With brushing, I wouldn't exactly say it's awful, just the OP sounded like a newer painter without a lot of experience. To be fair that is similar to me when I started out and did a few projects with brushed oil. It doesn't brush badly, in fact the satin when I used it brushed about as nice as SW Proclassic oil. I just think for something like tables and chairs it might not be the best choice in 2020. I still prefer to brush metal railings even though it takes longer, as the thicker coats give more protection than rattlecanning it. Easy or hard is relative with any paint brushing or rolling it out, as you'll see here on PT with different preferences and experiences for everyone with every paint under the sun. I just think personally there's better options in a lot of scenarios, but you will apply way more mils for sure if you brush it or roll it out unless you thin it like water. You also still have the long dry and cure times, and more propensity to run and sag when brushed out, and I find even BM Advance is more user friendly in those regards than real deal oil, without dealing with clean up, thinning, smell, etc. 

In the rattlecans, I think it's an entirely different formula, and it's thin as water in the cans. But I've even crinkled up paint in non-rattlecan form brushed on, though I thinned it with acetone, it was after getting the newer lower VOC formula in my state. I never had it happen with the older versions brushing it. 

I had a few awful experiences with VOC compliant Cover Stain, too. I'm at the point where I think the VOC rules made oils mostly impractical to use now except in really limited scenarios. All the good solvents and mineral spirits had to be taken out and replaced with acetone or in some cases really nasty VOC exempt ones, like Cover Stain uses a very awful smelling dry cleaning solvent of some sort now and smells even crazier than before. 

https://en.wikipedia.org/wiki/Oil_drying_agent
Article about Japan Drier, btw.

For rattlecans, btw, I really LOVE the Rustoleum 2 in 1 filler primer. It's amazing, sands like a dream and adheres well. Also prevents the crinkling up if you're going over another prior rattlecan paint job. On a hotter day it can be wetsanded in an hour or so.

EDIT:
For the crinkle problem, in the first video I showed he ends up respraying his car for that reason. It prior to him getting it had 1-2 rattlecan jobs on it, and he sprayed it with just the paint alone and no primer. He ended up getting a lot of crinkle in some spots, then he had to resand the car down, and use the 2 in 1 filler primer over it, then wet sand that, then top coat.

EDIT 2:
Another good tip for the rattlecans is besides making sure you do give them the full 2 minute shake, putting them in a bucket of hot water for 3-4 minutes really helps thin the paint out even more in the can, and will make the paint lay out even smoother.


----------



## cocomonkeynuts (Apr 14, 2017)

IKnowNothing said:


> I have some of the original BM alkyd IMPERVO in black high-gloss left, but it was too good of a product to use for that project, so I got the Rustoleum.
> 
> I'm glad you shared your experience with Rustoleum. Thank you very much.



Use BM P22 or p23, will not wrinkle undercoats...


----------



## IKnowNothing (Oct 15, 2020)

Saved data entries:
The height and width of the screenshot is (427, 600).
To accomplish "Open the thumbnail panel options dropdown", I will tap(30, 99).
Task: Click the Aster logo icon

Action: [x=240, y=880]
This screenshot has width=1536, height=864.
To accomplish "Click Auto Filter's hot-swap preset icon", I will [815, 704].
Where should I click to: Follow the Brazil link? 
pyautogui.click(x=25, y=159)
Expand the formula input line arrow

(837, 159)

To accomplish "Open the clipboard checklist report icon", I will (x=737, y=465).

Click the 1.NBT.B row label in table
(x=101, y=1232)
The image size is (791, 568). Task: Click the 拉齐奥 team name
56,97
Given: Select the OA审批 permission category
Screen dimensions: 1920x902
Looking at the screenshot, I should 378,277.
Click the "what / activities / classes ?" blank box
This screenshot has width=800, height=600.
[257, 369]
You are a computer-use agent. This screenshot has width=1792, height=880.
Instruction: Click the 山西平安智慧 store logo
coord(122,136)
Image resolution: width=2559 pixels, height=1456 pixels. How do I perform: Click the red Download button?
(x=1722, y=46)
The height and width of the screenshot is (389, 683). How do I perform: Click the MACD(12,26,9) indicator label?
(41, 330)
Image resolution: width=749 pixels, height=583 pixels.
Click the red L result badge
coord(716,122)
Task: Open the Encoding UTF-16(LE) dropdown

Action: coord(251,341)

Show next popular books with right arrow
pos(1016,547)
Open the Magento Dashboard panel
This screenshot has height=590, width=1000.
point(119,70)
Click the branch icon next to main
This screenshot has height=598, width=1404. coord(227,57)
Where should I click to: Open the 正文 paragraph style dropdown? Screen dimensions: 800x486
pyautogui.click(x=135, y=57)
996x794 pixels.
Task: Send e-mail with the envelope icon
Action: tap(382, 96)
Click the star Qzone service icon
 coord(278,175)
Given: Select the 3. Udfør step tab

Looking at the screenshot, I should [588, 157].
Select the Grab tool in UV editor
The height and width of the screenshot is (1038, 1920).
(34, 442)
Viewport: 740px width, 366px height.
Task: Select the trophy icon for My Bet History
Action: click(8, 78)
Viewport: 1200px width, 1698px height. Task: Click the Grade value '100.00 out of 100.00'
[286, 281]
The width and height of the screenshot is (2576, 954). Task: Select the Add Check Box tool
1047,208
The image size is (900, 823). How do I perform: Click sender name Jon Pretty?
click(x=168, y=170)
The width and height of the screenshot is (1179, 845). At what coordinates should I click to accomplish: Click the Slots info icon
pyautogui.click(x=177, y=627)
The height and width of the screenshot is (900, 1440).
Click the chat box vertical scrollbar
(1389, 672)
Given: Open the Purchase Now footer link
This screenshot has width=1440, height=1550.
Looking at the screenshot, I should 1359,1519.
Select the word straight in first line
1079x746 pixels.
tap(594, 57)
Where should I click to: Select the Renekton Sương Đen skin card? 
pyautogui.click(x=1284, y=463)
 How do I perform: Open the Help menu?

> _What this exercise asks_
1. Please answer these questions from the oil paint thread, one line each:
(a) Which primer is recommended for use with rattlecans?
(b) For how many minutes should a rattlecan sit in a bucket of hot water?
(c) Which products does cocomonkeynuts say will not wrinkle undercoats?
2. Resume the oil paint thread after its last line, writing the post that follows.
The material has nothing to do with the oil paint thread.

> _The results_
1.
(a) Rustoleum 2 in 1 filler primer
(b) 3-4 minutes
(c) BM P22 or P23

2.
celicaxx said:


> With brushing, I wouldn't exactly say it's awful, just the OP sounded like a newer painter without a lot of experience. To be fair that is similar to me when I started out and did a few projects with brushed oil. It doesn't brush badly, in fact the satin when I used it brushed about as nice as SW Proclassic oil. I just think for something like tables and chairs it might not be the best choice in 2020. I still prefer to brush metal railings even though it takes longer, as the thicker coats give more protection than rattlecanning it. Easy or hard is relative with any paint brushing or rolling it out, as you'll see here on PT with different preferences and experiences for everyone with every paint under the sun. I just think personally there's better options in a lot of scenarios, but you will apply way more mils for sure if you brush it or roll it out unless you thin it like water. You also still have the long dry and cure times, and more propensity to run and sag when brushed out, and I find even BM Advance is more user friendly in those regards than real deal oil, without dealing with clean up, thinning, smell, etc.
> 
> In the rattlecans, I think it's an entirely different formula, and it's thin as water in the cans. But I've even crinkled up paint in non-rattlecan form brushed on, though I thinned it with acetone, it was after getting the newer lower VOC formula in my state. I never had it happen with the older versions brushing it.
> 
> ...


Agrees, Advance looks great if you catch all the runs,lol.
But the dry time (and the cure time), is way too long for most projects.
I used it few times, nice looking finish, and yes, the water clean up is a big plus.

So you think that rattle/spray cans have thicker formula than the quart or gallon cans..?
I was under impression that it would be the other way around. _But what do I know_...Lol. 

What was the problem with the new formulated Cover Stain.
I read here that some painters stopped using Bullseye 123 primer because formula was changed and is a crappy product now.
I tend not to use all-purpose primers. I rather use dedicated primers that are designed for a specific tasks.
Less chance for failure.

Good to know about the R 2in1 primer.

I have to admit that I didn't watch the car painting video, (since I'm not into that work), but I will watch it to pick up some tips that I can apply to other projects.

Interesting tip on hot water treatment for the spraycans. 
I do that sometimes with quarts, but was thinking that hot (or even warm) water would create some extra pressure inside of spraycan.
But from what you are saying it will not and it's safe. 

Yes, rattling them for two minutes it's not fun at all.
When I'm rattling them outside I look around for people checking if there is some kid getting ready to tag the walls...._hahaha_ 

Thanks again for good tips.

.


----------



## IKnowNothing (Oct 15, 2020)

cocomonkeynuts said:


> Use BM P22 or p23, will not wrinkle undercoats...


Good to know.
I looked at the spec sheet and there is nothing about using on wood.
What's you opinion on it.

Dry time (2 hours to touch) is impressive, (8 to recoat means next day on most jobs), but no mention about cure time, (or did I miss that in the tech spec sheet).

https://media.benjaminmoore.com/Web...tasheets/TDS_0P22/20180802 P22 TDS US OKF.pdf

Quote:
"Painted surfaces can be washed after two weeks. High
humidity and cool temperatures will result in longer dry,
recoat and cure times."

Maybe the two weeks washing time is the indicator of cure time?

Also I found this. Guy is talking about cure time (3 weeks). Post is from 2019, so the formula must be current.
https://www.hobby-machinist.com/threads/anyone-use-bm-p22-over-p06-alkyd-enamel.76503/


Thank you, coco for your tips.


----------



## celicaxx (May 29, 2015)

IKnowNothing said:


> Agrees, Advance looks great if you catch all the runs,lol.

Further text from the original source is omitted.